* [Exercise instructions] Restate, word for word, the lines from the opening line of the data through the line containing "GOAT USA (393, 198)", both included, and nothing else.

/---

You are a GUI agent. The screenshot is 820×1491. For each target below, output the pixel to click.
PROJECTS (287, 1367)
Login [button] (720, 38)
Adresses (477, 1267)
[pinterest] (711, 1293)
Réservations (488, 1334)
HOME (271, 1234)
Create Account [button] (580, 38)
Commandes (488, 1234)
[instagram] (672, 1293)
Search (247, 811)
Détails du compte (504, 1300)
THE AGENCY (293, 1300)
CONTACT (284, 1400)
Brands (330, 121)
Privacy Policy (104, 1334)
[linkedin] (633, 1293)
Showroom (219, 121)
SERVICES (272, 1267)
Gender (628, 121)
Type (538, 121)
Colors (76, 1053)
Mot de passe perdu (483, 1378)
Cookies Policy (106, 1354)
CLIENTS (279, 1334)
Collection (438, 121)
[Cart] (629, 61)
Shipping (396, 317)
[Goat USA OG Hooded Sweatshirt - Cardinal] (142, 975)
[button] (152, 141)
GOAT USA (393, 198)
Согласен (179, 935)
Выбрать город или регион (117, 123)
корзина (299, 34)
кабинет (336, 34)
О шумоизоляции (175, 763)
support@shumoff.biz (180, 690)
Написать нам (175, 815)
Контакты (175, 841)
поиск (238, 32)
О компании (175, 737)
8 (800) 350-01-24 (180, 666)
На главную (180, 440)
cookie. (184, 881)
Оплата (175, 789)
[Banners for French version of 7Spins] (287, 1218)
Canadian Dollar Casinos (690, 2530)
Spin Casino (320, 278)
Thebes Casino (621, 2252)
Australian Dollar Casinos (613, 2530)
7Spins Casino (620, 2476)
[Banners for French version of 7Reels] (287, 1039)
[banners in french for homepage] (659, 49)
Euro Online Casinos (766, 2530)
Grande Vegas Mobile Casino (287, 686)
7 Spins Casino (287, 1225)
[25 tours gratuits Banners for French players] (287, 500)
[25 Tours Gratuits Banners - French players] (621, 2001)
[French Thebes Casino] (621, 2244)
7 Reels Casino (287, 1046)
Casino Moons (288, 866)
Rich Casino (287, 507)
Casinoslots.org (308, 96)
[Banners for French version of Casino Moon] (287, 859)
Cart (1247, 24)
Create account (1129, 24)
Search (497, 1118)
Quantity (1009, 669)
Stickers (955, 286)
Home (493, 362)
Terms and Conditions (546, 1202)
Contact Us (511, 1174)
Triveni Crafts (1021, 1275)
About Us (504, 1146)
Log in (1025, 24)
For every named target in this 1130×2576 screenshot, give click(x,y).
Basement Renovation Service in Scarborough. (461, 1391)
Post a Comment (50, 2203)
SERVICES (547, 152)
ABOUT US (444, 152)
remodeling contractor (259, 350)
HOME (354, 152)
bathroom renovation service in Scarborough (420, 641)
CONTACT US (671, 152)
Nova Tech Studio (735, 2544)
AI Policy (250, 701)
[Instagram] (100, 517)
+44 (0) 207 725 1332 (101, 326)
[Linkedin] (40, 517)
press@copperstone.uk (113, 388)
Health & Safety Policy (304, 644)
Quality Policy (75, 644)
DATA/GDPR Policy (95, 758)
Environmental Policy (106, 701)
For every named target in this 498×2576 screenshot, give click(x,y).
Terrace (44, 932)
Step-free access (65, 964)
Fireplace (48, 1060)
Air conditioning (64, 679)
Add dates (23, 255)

\---

* [Task result]
You are a GUI agent. The screenshot is 820×1491. For each target below, output the pixel to click.
PROJECTS (287, 1367)
Login [button] (720, 38)
Adresses (477, 1267)
[pinterest] (711, 1293)
Réservations (488, 1334)
HOME (271, 1234)
Create Account [button] (580, 38)
Commandes (488, 1234)
[instagram] (672, 1293)
Search (247, 811)
Détails du compte (504, 1300)
THE AGENCY (293, 1300)
CONTACT (284, 1400)
Brands (330, 121)
Privacy Policy (104, 1334)
[linkedin] (633, 1293)
Showroom (219, 121)
SERVICES (272, 1267)
Gender (628, 121)
Type (538, 121)
Colors (76, 1053)
Mot de passe perdu (483, 1378)
Cookies Policy (106, 1354)
CLIENTS (279, 1334)
Collection (438, 121)
[Cart] (629, 61)
Shipping (396, 317)
[Goat USA OG Hooded Sweatshirt - Cardinal] (142, 975)
[button] (152, 141)
GOAT USA (393, 198)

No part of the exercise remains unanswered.